立ち居振る舞いも例外ではない。女性タレントは脚を斜めに揃えて座り、コンテストに出た犬は見栄えのいい立ち方をさせられるが、もし男に「美しい座り方」があっても、そんなカッコをつけた座り方は心理的にできないだろう。
イギリスにいたとき、テレビのインタビューで10代の少女が「おしゃれをするような男子は嫌い」と言うのを聞いて、「よくぞ言った!」と快哉(かいさい)を叫んだ。努力は無駄ではなかった。おしゃれにも女にも興味がない男を装ってきたのは、そういう男を好む女性が多い(と思う)からだ。
服装にこだわっていないように見せるのは簡単ではない。昔のバンカラの「弊衣破帽(へいいはぼう)」を実践するには、腰に下げる手拭いは「三年醤油で五年煮しめた」ような汚い手拭い、帽子は、卵、ワセリン、その他不明の物を使ってテカテカに固める必要がある。服装にこだわっていないことを見せるためにはこれほど服装にこだわる必要があるのだ。これだけ苦労して服装に無関心だと訴えても、悲しいことに、そういう男が女にモテた形跡はない。
ばん‐カラ【蛮カラ】風采・言動の粗野なこと。ハイカラをもじって対応させた語。夏目漱石、彼岸過迄「上はハイカラでも下は蛮殻ばんからなんだから」。「―な校風」 ハイカラ 〈形〉Modish, stylish, fashionable, smart (person or costume)

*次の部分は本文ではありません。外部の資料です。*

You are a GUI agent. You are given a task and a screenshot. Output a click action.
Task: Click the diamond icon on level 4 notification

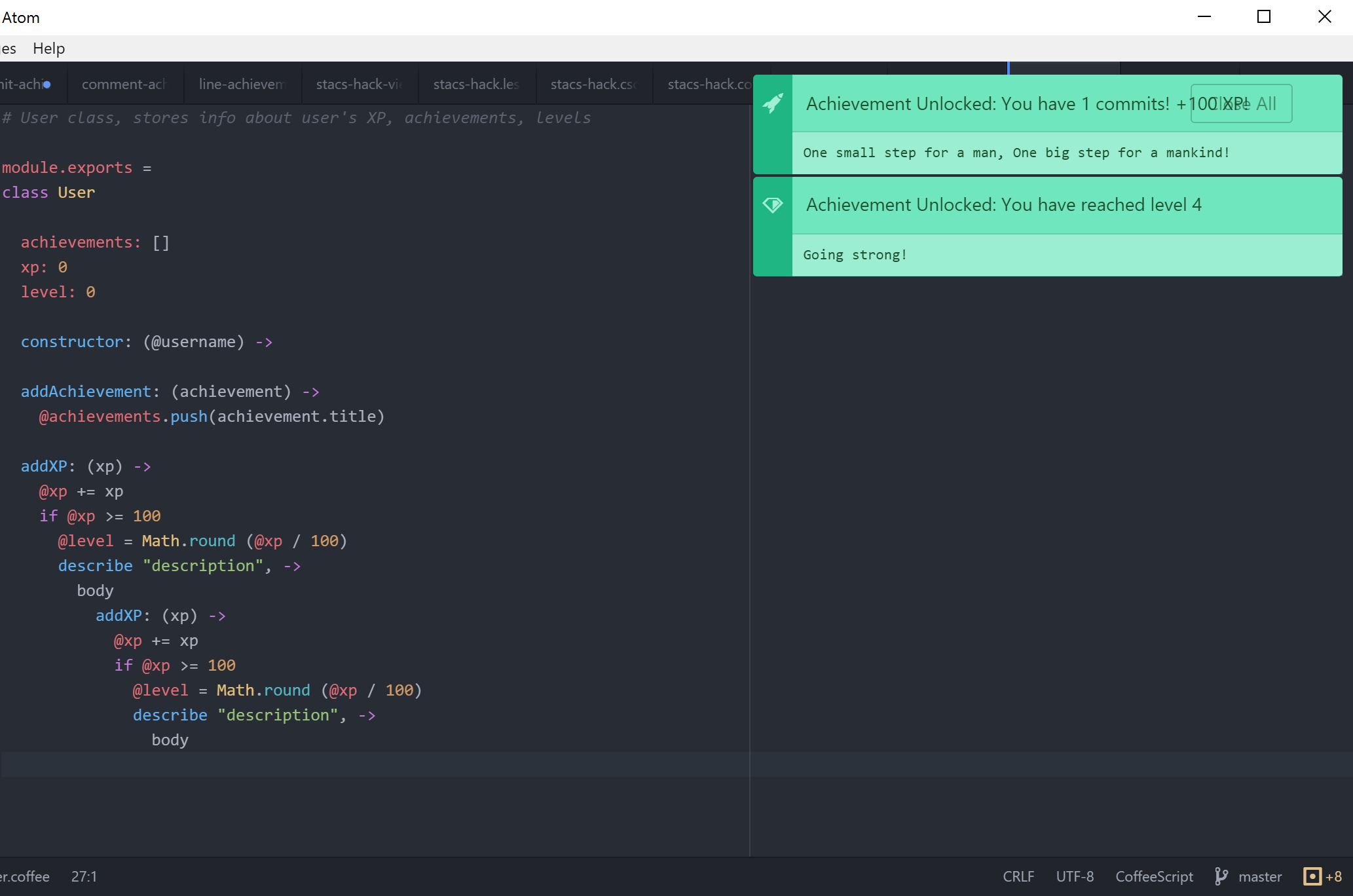(x=773, y=205)
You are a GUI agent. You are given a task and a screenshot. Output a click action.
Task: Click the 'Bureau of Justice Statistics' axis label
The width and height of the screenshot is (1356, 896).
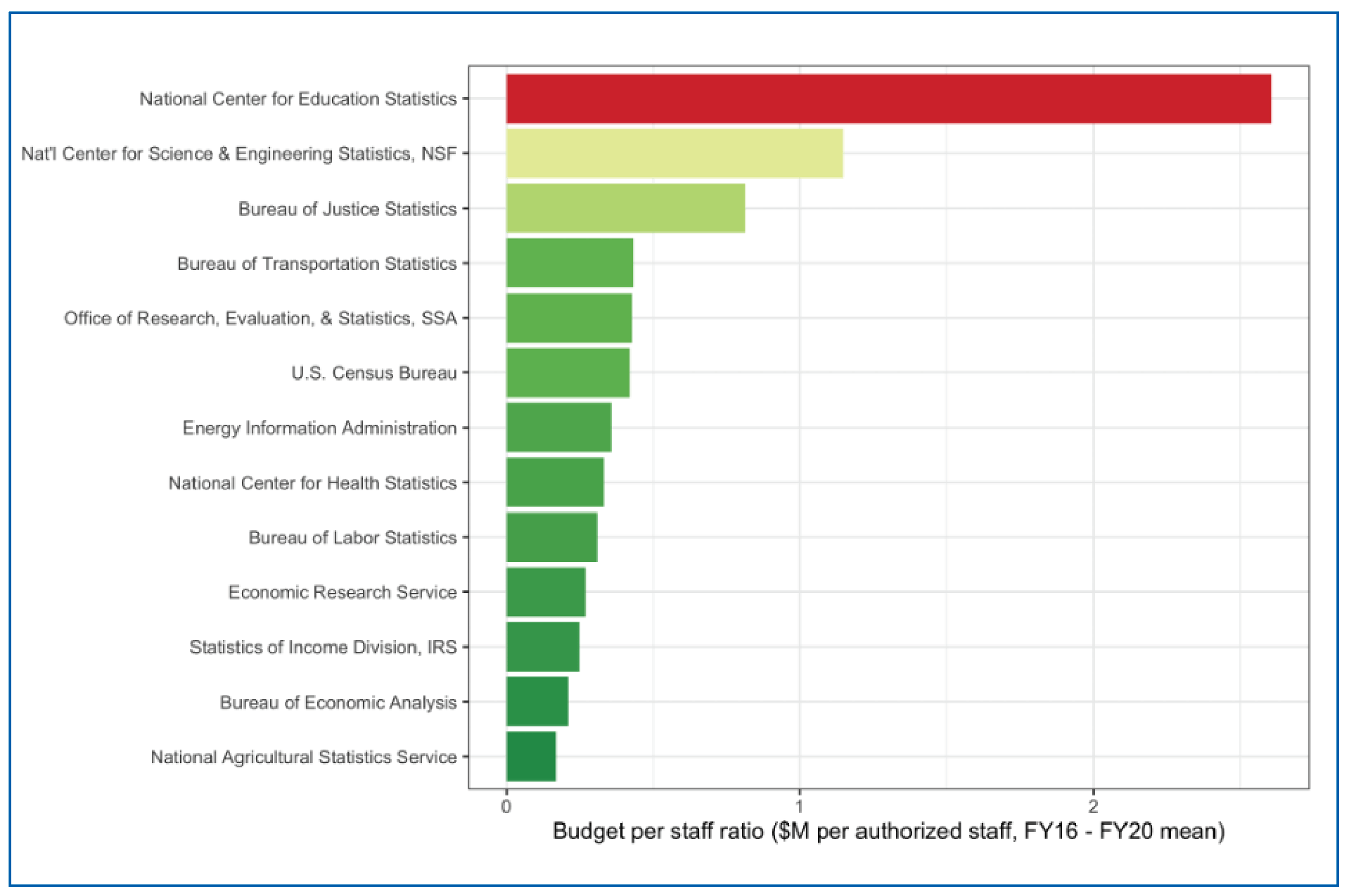(x=347, y=209)
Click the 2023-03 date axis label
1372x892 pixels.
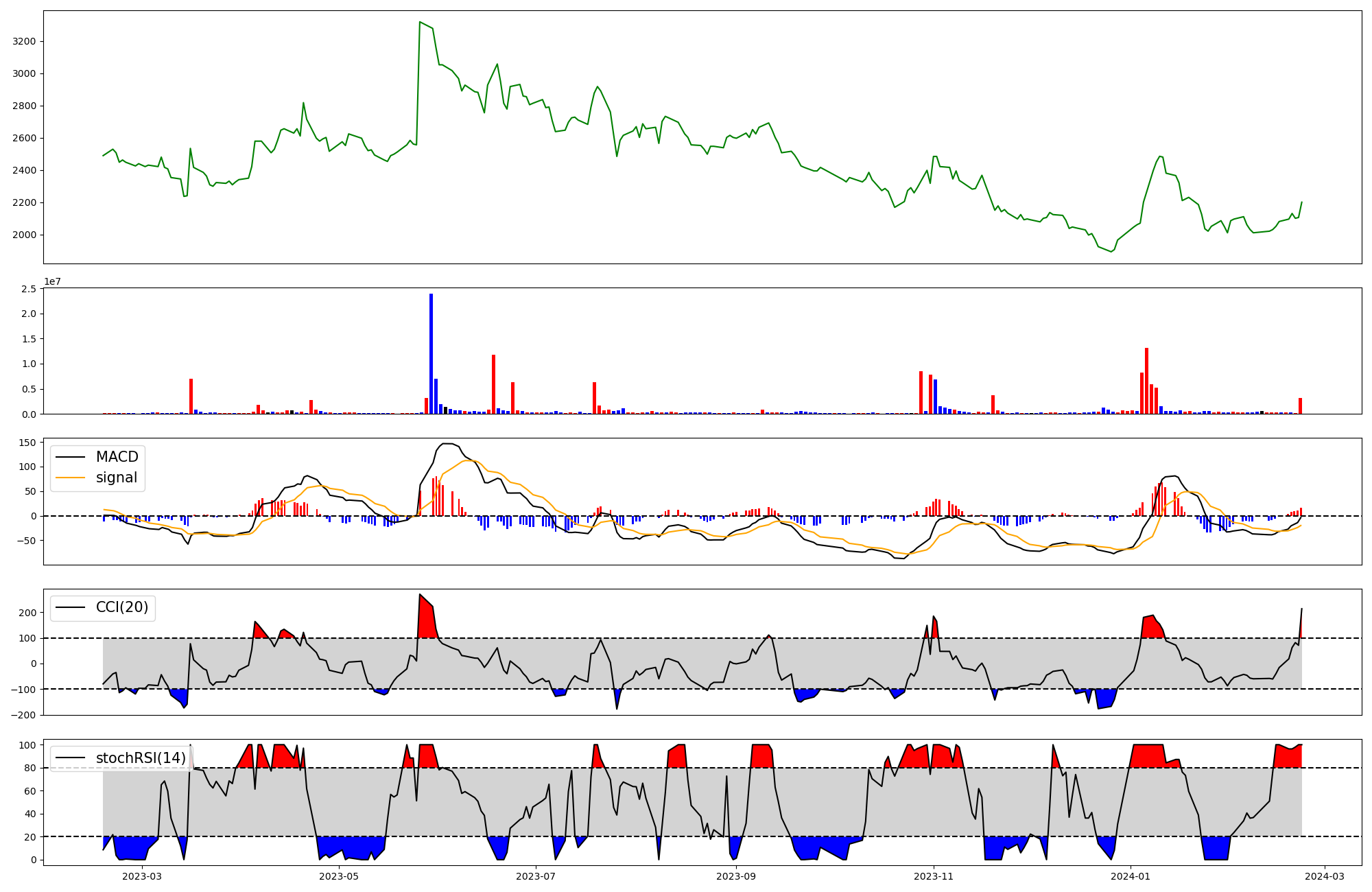(142, 876)
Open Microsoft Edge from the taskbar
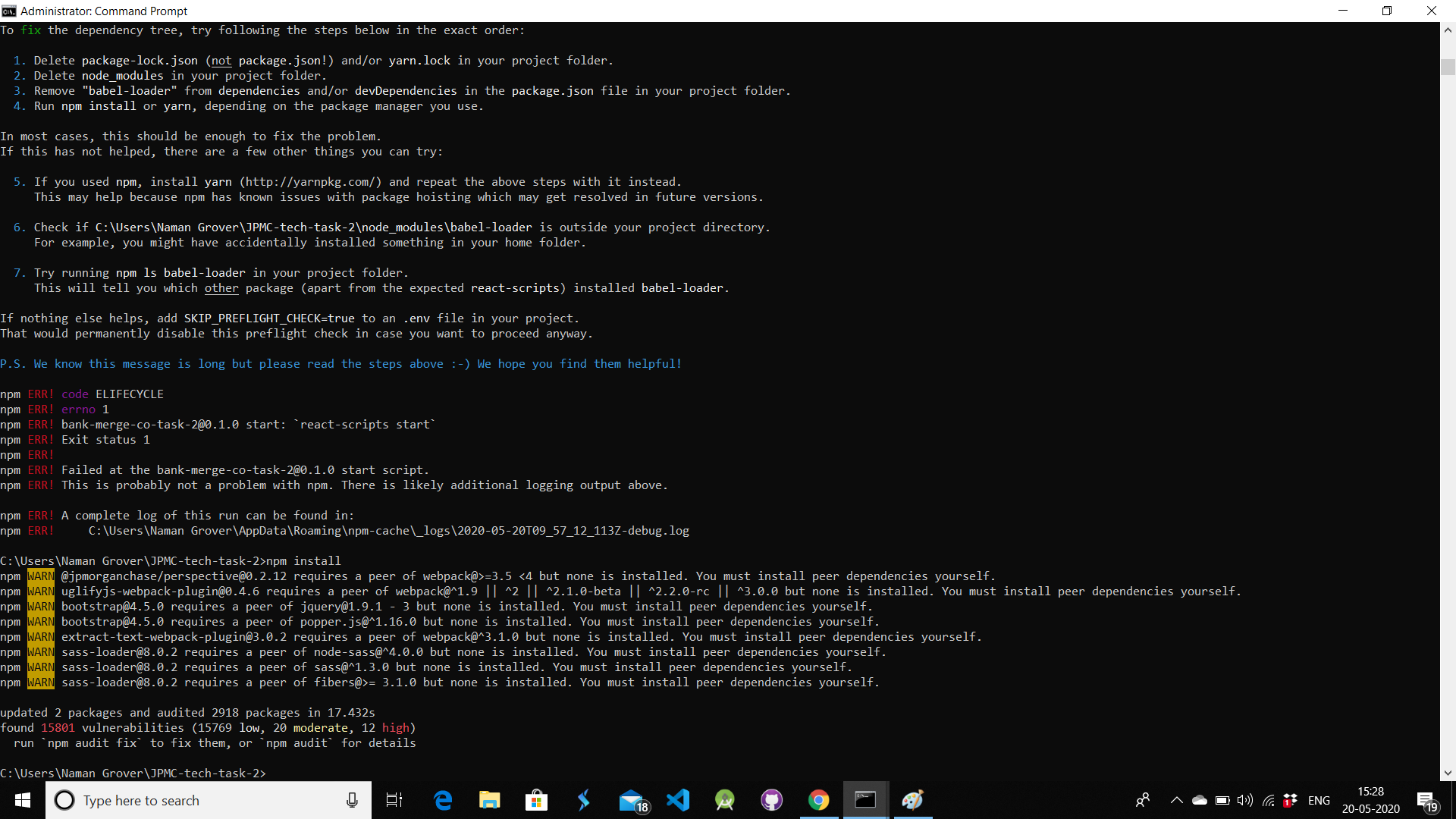 pyautogui.click(x=444, y=800)
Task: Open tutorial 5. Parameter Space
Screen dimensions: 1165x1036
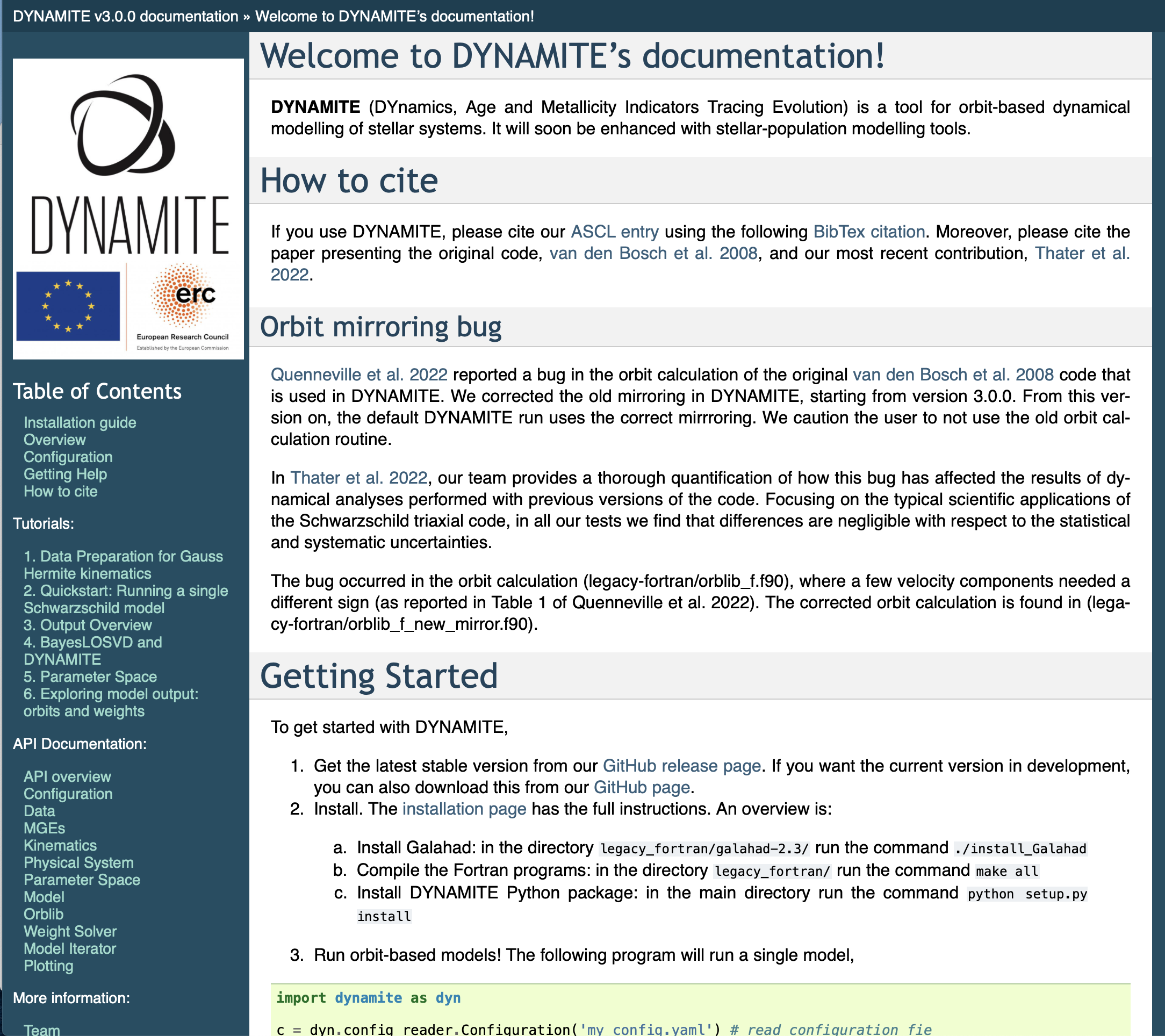Action: pos(90,677)
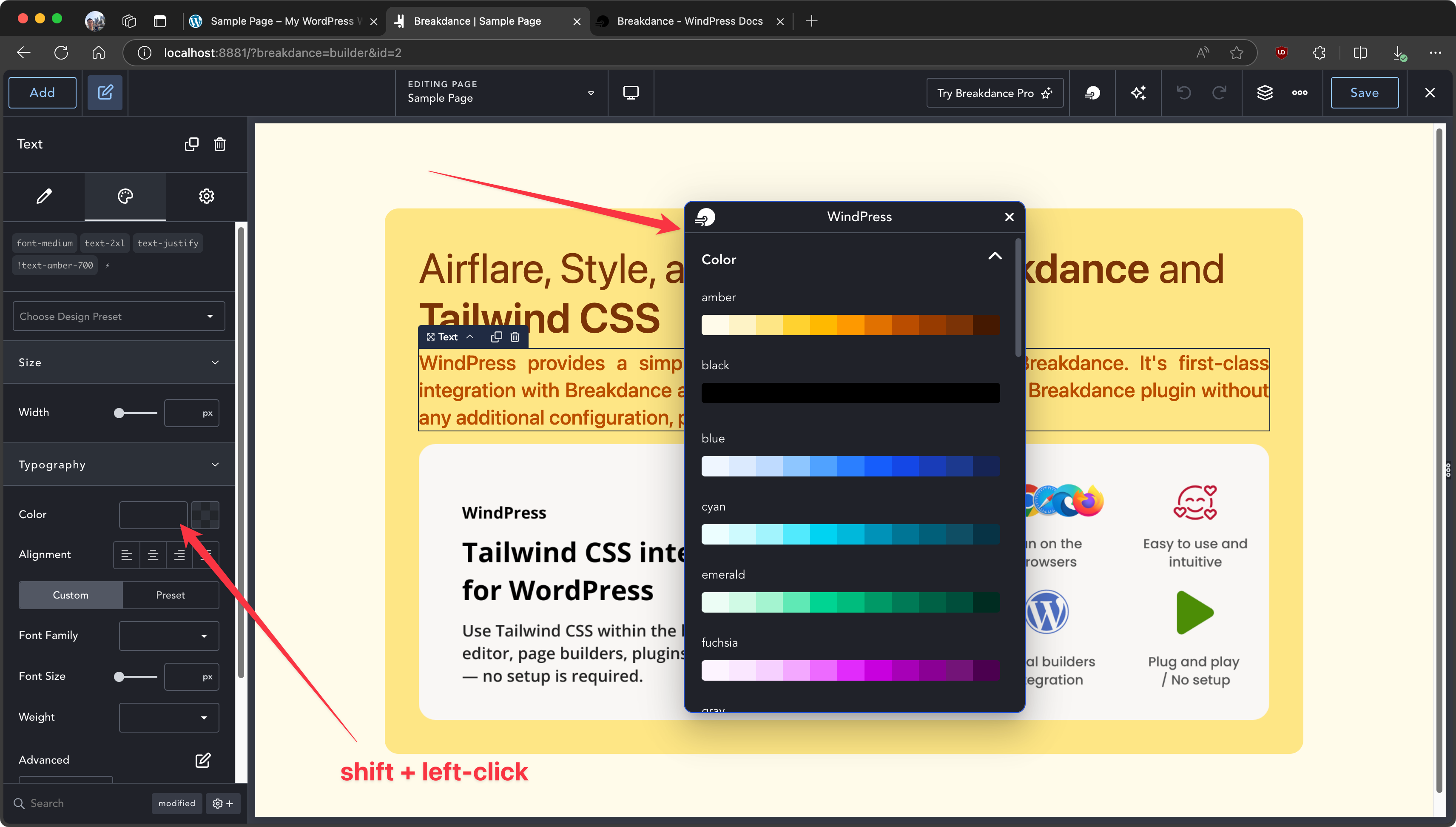Select center text alignment
The height and width of the screenshot is (827, 1456).
pos(153,555)
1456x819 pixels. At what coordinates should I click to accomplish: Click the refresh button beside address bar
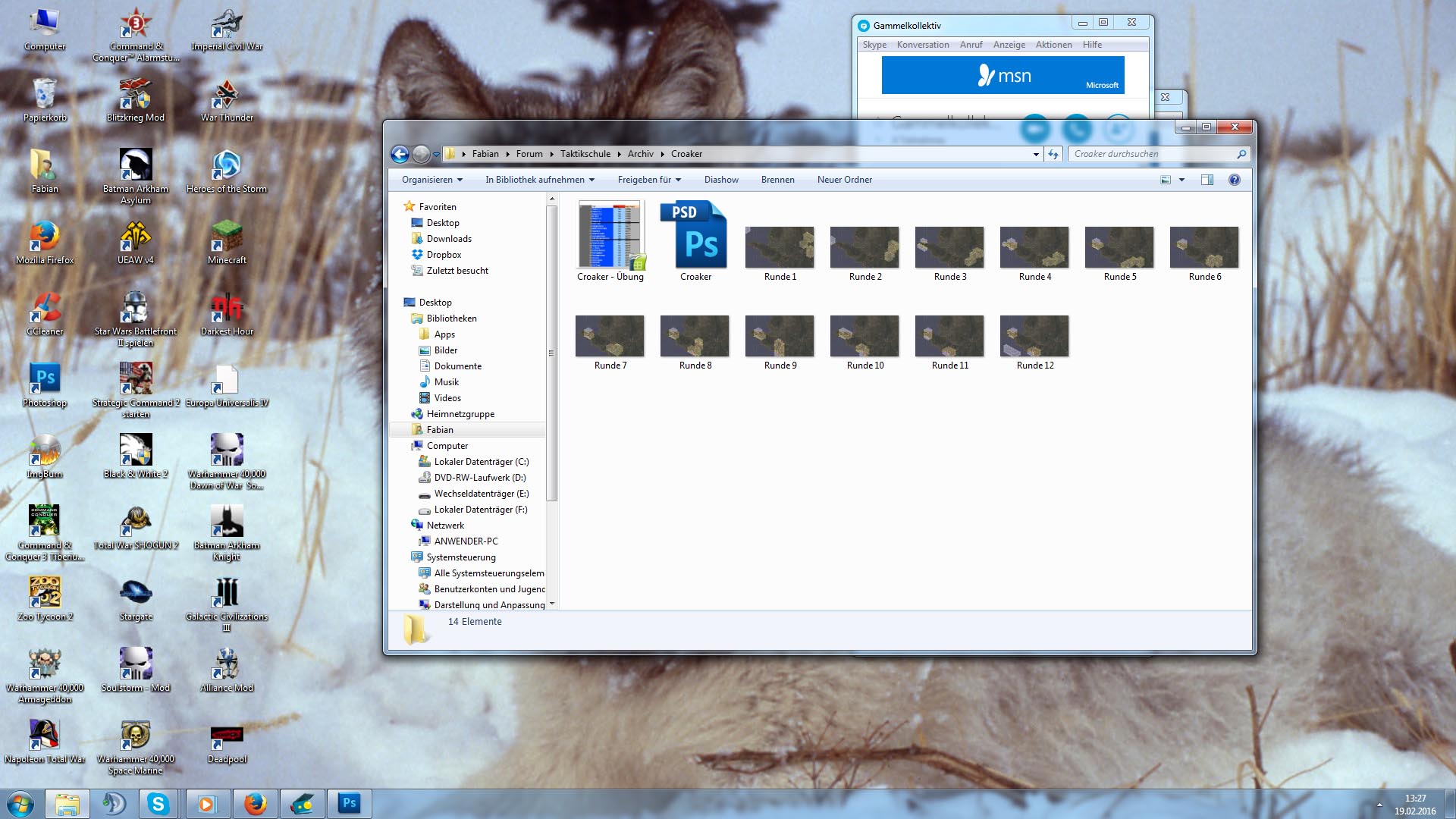(x=1053, y=154)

バンカラまで行かなくても、男はなぜ服装を工夫しないのかと女は思うだろうが、男の服装は迷いに迷った結果である。男はカッコをつけているように見えないのにカッコいいという境地を目指している。「カッコつけているように見えない」ところまでは成功しているが、それをカッコいいところまでもっていくのは至難(しなん)なのだ。ただ、至難だが不可能ではない。現に無造作(むぞうさ)にボロを身にまとった二枚目スターはカッコいいではないか。女にモテるではないか。それを実現するにはどうしたらいいか分からないまま、手探りで試行錯誤(しこうさくご)しているため、ほぼ確実に失敗してしまうのだ。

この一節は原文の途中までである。